We saw coral like we’ve never seen it before. It was humongous and vibrant. There were brilliant blues, purples, yellows, greens, pinks, and oranges. It’s an underwater forest…the original aquarium. That said, Steve and I both agree that while the snorkeling in the GBR is the best we’ve ever seen, it’s not the perfection that you would imagine. We definitely saw the effects of coral bleaching – which happens when the algae that gives the coral its color dies off when the coral becomes stressed due to climate change.


We had read reports from experienced divers that there is better snorkeling/diving elsewhere in the world. But, here’s why the Great Barrier Reef is one of the Seven Natural Wonders of the World. We flew over the reef for an entire hour and only saw portions of 2 sub-reefs from above. There are 2,898 more sub-reefs where that comes from. The Great Barrier Reef is the largest living organism in the world. Apparently you can see it from space…but I imagine seaplane is second best.


Side note: do I look like a happy nerd or what? I don't even recognize myself in this picture.


After the Whitsundays, we kept making our way north up the coast…past kilometer after kilometer of sugarcane farms and into little stopovers like…

Magnetic Island, which is full of bays lined with huge boulders.


This is where we learned that there are people in the world who have never played Bingo before. I felt sorry for them. I also didn’t have the heart to tell the Australians that they were playing it wrong.


By the time we hit Mission Beach, Australia had gone completely tropical. Their rich lava soil and humid climate allows the farmers to grow the largest variety of ultra-tropical fruits in the world. We went on a “fruit safari” and got to taste about 20 different kinds of exotic fruits. There are fruits out there that taste like pumpkin, coffee, and vanilla rice pudding. What an amazing world we live in!


We also visited a wild animal rescue shelter and got to cuddle a baby wallaby hanging out in a makeshift pouch, hold a blue-tongued lizard, and ogle over this precious baby flying fox bat. Steve even got wrapped up in a python.



Our Greyhound bus passes ended in Cairns, so it was a mandatory stop for us.
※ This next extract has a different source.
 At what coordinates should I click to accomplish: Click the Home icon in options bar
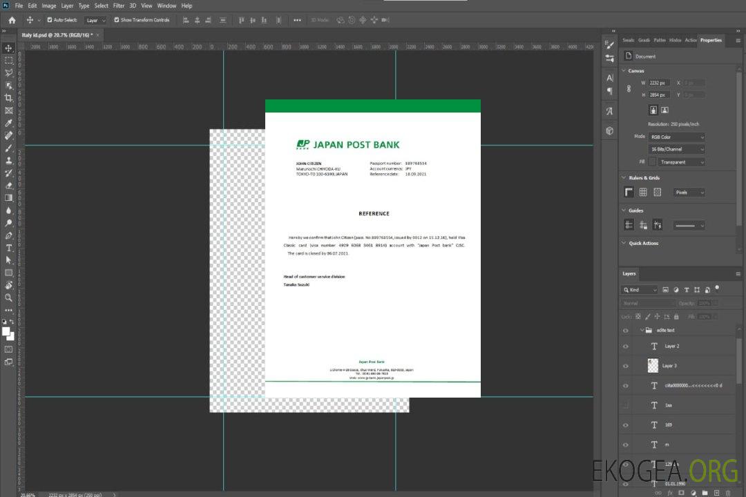(x=12, y=20)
Not surprisingly we found it to be a vortex of tour operators trying to lure you into their dens of colorful pamphlets. Mayday! We needed to escape quickly. We thanked our lucky stars that we had decided to see the GBR out of the Whitsundays instead, and we moved on. This place was not for us.

 
Our final stop was Port Douglas, a charming seaside village with close access to Mossman Gorge, Daintree National Park, and Cape Tribulation. This part of Australia hosts the oldest continuous surviving rainforest in the world (110 million years old) and reminded us a lot of Kauai. 


For every tree there seems to be 10 vines. On one hand this is Indiana Jones sort of territory.



On the other hand, there are loads of (kinda boring) baby stroller paths that guide you through the tangled forest from the comfort of a boardwalk. Cool Indiana Jones terrain deserves more than people traipsing around in flip flops. But then again, if you know Steve and flip flops, I need not say more.